Citigroup Interview Question
Country: India
Interview Type: In-Person
Second code will run. Creating object of type A and then downcasting to B, assigning it to type B is completely correct. First code for obvious reasons will not run (compile time problem).
Neither the original code nor the proposed edit will work. The issue is that your object is of type A, and is not of type B. You therefore cannot assign it to a variable that holds an object of type B.
- eugene.yarovoi April 06, 2014This would work in the other direction: A a = new B() works just fine and doesn't even need any casting. That's because, since B is a subclass of A, any object of type B is also of type A. Since the new instance of B is also of type A, we can assign it to a variable that holds an object of type A.
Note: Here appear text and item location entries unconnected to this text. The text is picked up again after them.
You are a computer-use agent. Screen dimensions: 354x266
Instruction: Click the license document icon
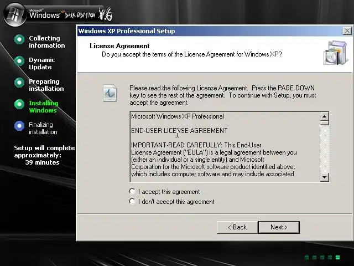click(110, 93)
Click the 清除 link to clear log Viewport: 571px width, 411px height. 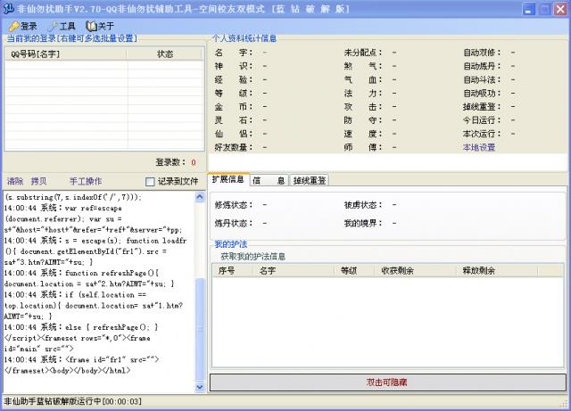15,181
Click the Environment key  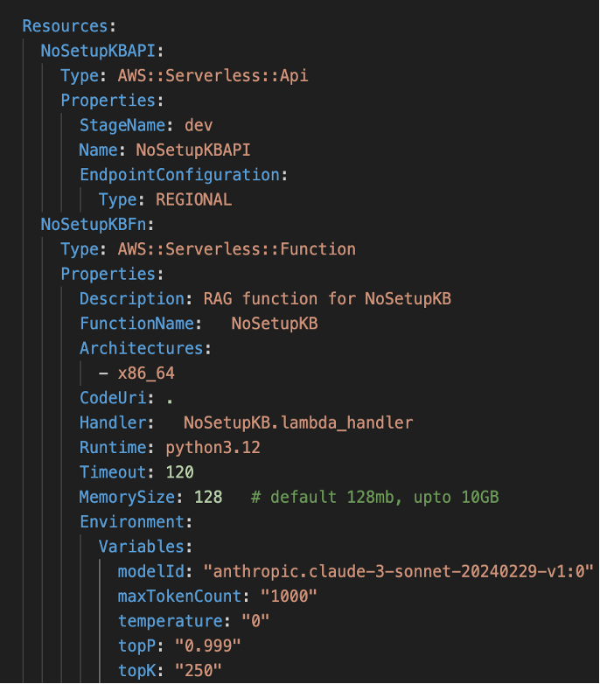[x=131, y=522]
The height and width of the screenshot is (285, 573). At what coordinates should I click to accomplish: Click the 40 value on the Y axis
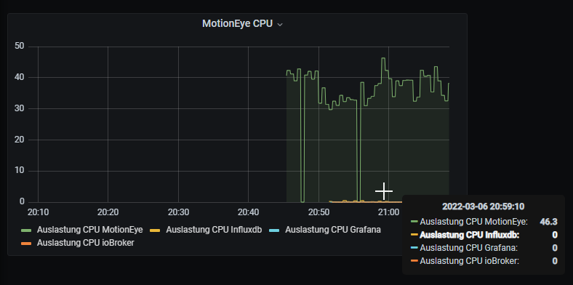pyautogui.click(x=20, y=77)
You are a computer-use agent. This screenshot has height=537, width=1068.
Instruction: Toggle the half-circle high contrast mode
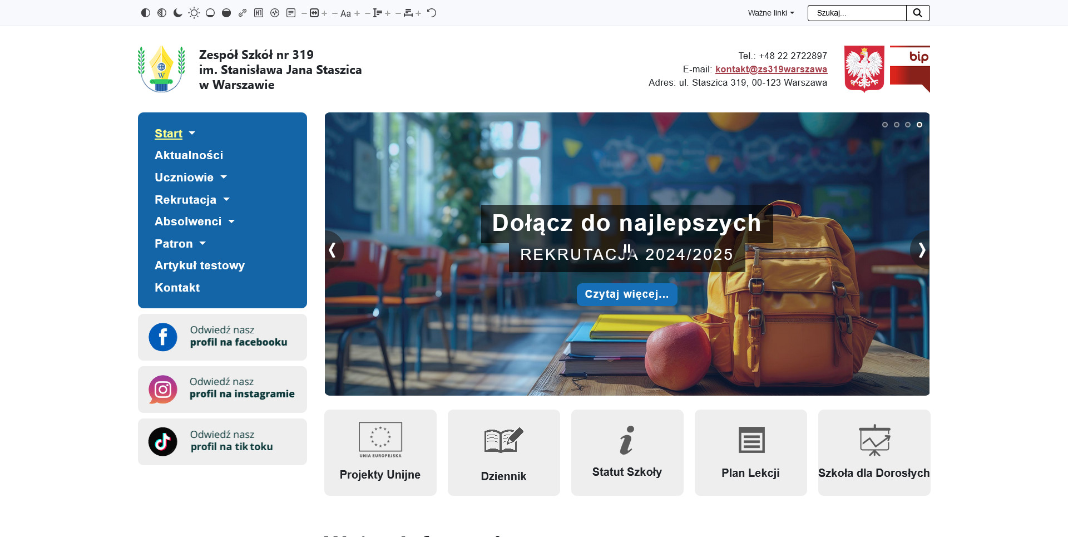pyautogui.click(x=146, y=13)
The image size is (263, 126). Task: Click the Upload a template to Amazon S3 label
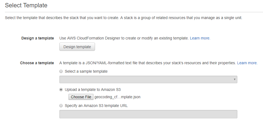coord(93,90)
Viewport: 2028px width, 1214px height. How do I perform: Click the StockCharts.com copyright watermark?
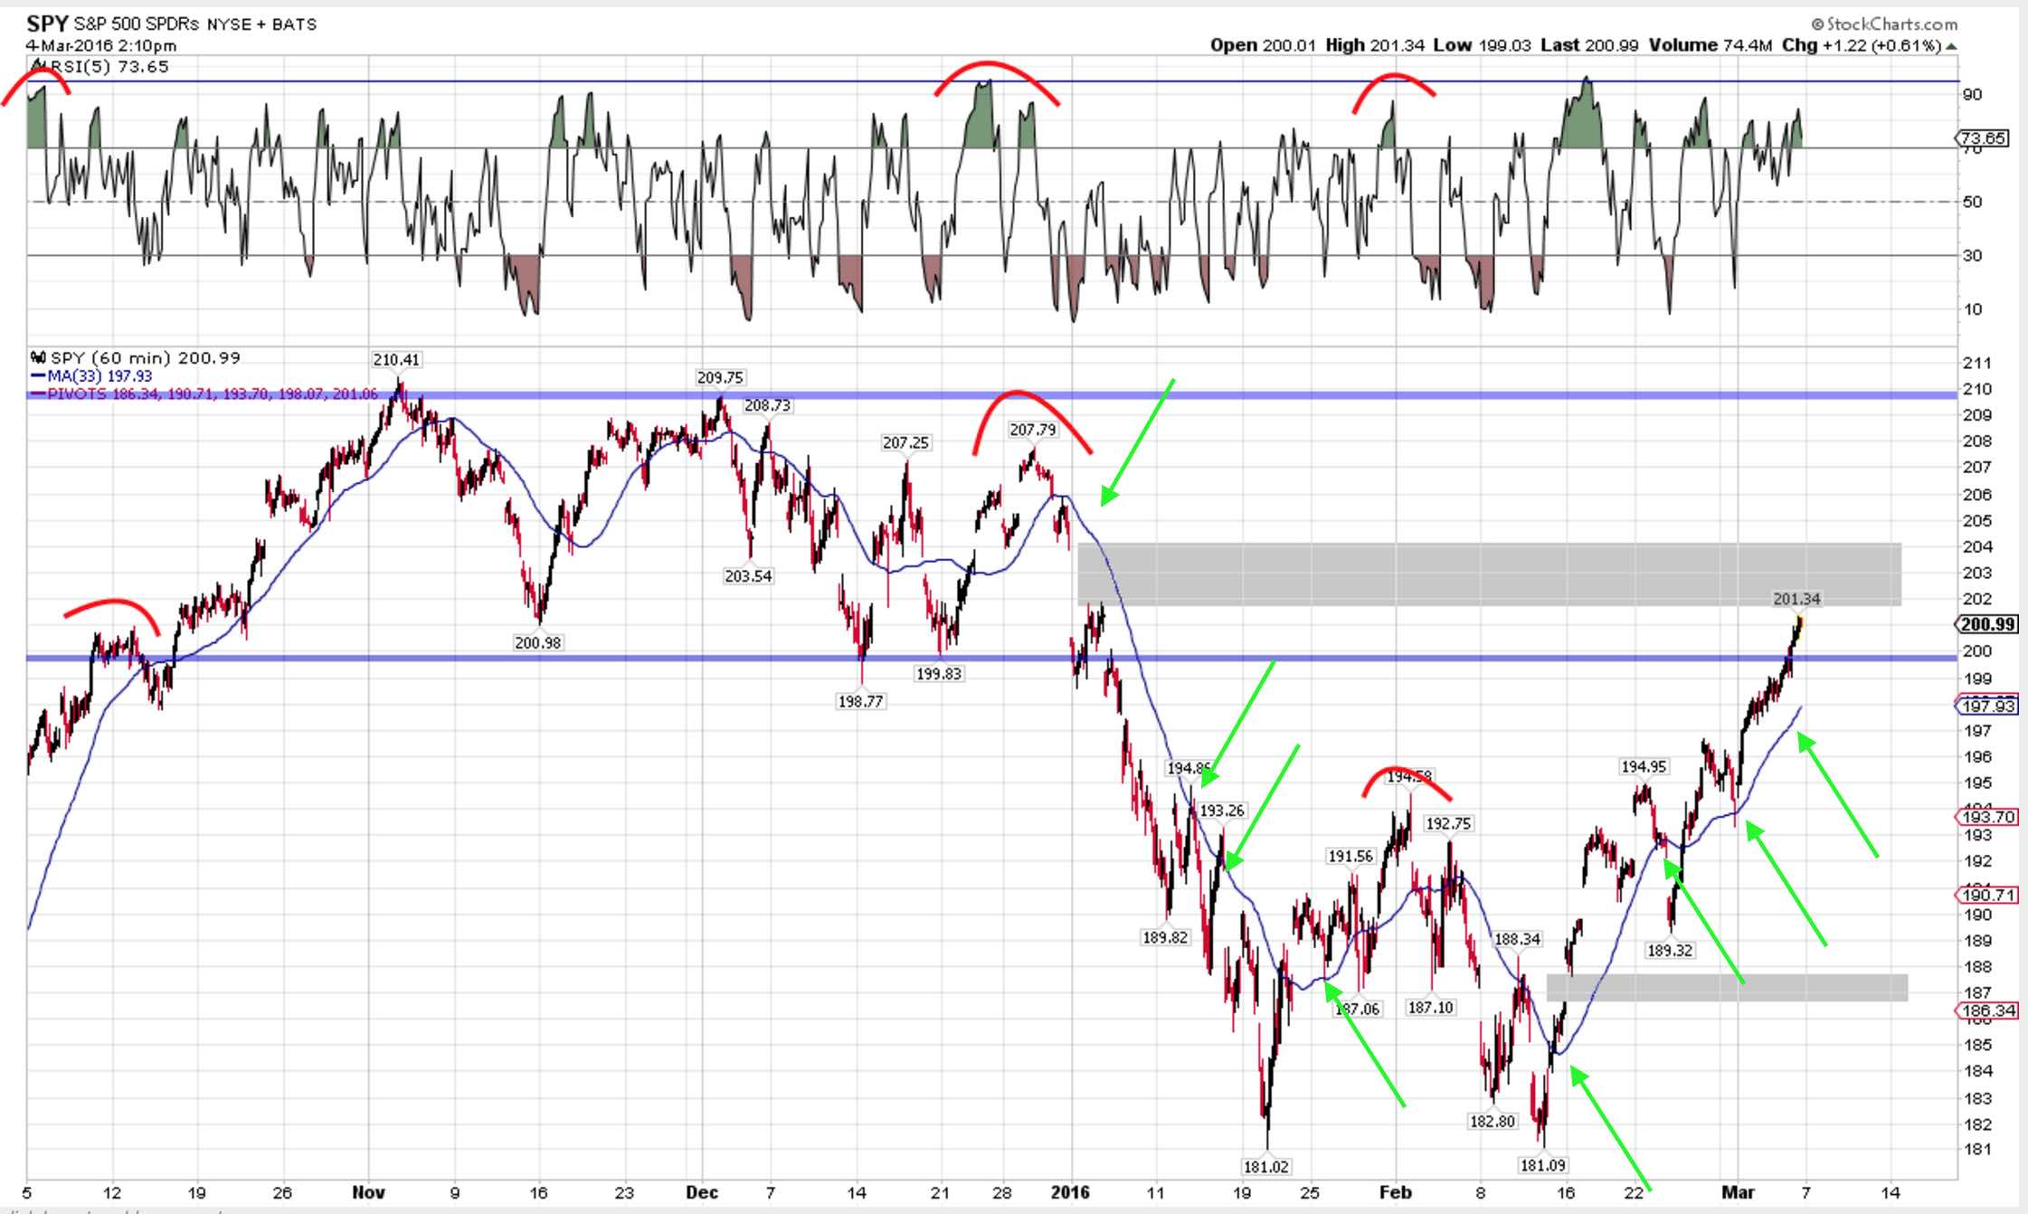[x=1883, y=24]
You might have an easier time understanding this if you replace A and B with Car and Chevy. If you make a new Car, it might not be a Chevy, so putting it in a place reserved for only Chevys is not always correct and won't be allowed. But if you make a new Chevy, it's always a Car, so putting it into a place for Cars is perfectly fine.
At no point has casting entered this discussion yet, so you might be wondering what that's used for. Well, it can't be used to transform any Car into a Chevy. You can't just do, as you did with A and B above, Chevy c = (Chevy) new Car();. Java isn't some kind of magical wizard that can somehow transform a Car into a Chevy if it isn't one already. A Chevy might have additional data associated with it -- where would that data come from when making the conversion? In this case, the operation would result in a ClassCastException, letting you know that the conversion failed because the object isn't of the type you're trying to cast it to.
A cast would only work in a situation where you know a priori that something is of a certain type, but yet the object is currently being stored in a variable whose type is some supertype. For example, let's say we wrote Car c = new Chevy(). We know c is a Chevy, even though we're holding it in a variable for Cars. We could now do Chevy ch = (Chevy) c. When we do this, Java will verify that the conversion we're attempting is valid (that c really is a Chevy and not any other kind of Car) before making the assignment, and a ClassCastException will be thrown if c is not a Chevy as expected.